The Welsh corgi is an agile, sturdy, extremely loyal and obedient, small herding dog. A popular breed among dog show owners and best known for its trainability, it makes for an excellent pet for children. It lives healthily from its puppy years to its mid-teens. There are two breeds of a Welsh corgi, the Pembroke and the Cardigan. Primarily, the Cardigan corgi has a longer fox-like tail while the Pembroke corgi has a stubby tail. Perhaps the most famous of Pembroke corgis belong to Queen Elizabeth II – she has four cute ones, and the royals have been very fond of the breed since the early 1900s.
If, like the Queen of England, you choose to have these lovable creatures as your pet, it is important to pick the best Welsh corgi from the litter. Doing this can be a very fun experience; you will be greeted by a bunch of happily wagging tails, barks and jumps. It is very easy to get tempted to pick the loudest one or the giddiest one. Having the right one for you is very important; it is a long-term relationship that you and your pup will be building. The right time to pick out your puppy is somewhere between eight to 12 weeks. This would have given enough time for the puppies to grow healthy under the care of their moms and to learn how to socialize with its siblings.

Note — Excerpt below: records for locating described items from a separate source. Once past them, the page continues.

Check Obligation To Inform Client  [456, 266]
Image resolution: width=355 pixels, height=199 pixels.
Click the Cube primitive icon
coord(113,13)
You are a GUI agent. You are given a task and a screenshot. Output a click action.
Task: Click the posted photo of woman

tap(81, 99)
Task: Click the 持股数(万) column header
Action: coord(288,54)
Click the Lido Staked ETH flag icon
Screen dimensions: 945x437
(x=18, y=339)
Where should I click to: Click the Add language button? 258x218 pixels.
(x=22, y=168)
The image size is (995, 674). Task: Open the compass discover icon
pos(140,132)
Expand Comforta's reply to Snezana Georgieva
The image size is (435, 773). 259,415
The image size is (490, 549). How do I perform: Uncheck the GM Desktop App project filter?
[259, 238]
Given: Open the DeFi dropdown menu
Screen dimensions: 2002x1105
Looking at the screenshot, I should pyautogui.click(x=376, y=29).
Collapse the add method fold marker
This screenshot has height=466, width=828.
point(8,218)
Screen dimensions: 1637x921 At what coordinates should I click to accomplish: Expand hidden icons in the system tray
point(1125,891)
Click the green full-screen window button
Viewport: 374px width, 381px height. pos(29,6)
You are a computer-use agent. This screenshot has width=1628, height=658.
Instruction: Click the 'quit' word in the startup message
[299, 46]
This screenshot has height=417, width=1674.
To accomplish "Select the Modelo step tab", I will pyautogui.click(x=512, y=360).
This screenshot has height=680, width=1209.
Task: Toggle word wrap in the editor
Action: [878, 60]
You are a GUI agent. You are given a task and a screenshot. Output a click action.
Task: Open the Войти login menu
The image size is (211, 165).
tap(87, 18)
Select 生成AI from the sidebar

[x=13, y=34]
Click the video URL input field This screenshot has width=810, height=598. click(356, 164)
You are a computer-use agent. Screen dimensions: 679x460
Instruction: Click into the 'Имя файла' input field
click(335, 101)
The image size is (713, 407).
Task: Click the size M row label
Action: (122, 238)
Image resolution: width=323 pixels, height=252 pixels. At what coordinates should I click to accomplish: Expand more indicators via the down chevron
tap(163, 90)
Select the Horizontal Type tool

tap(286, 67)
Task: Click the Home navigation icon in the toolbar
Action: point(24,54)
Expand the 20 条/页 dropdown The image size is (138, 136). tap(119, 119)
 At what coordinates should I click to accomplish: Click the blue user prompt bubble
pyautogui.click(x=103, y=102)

To help you make the right decision, here are a few guidelines on how to pick the best Welsh corgi puppy from a litter:
• Your first order of business will be choosing a reputable breeder. There are agencies that may help you find one to get your puppy from the Pembroke Welsh corgi Club of America or a local breeder club in your area.
• Research. If you know a veterinarian or have friends who own Welsh corgis, talk to them to get the lowdown on the breed. You can find out about their quirks and common diseases. Corgis are known to be a healthy and sturdy breed but can be prone to hereditary diseases commonly affecting the eyes, kidney disease and dystocia or birthing difficulties due to a narrow birth passage.
• Look for signs of good health. Check the coat, ears, eyes and nose. The nose should be damp, cool and clean. The puppy should have nice pink gums, as well. Look for a medium-built puppy – they are free of parasites. Check the puppy’s bottom and make sure it’s clean. Check its breathing, too; it may be faster than yours or mine, but it should be steady with no wheezing or coughing. Check for signs of deafness. Make a noise, like clapping, to see if the puppy will respond.
• Look for the playful yet unaggressive puppy. Do not be tempted to pick the first one who jumps onto you; don’t pick a shy one who does not want to be touched, either.
• Chemistry is vital. Spend some time with the litter, perhaps a little one on one time with each if possible. This will give you a chance to inspect the Welsh corgi puppy, as well as to see if you’re in for a good and lasting relationship with your pet.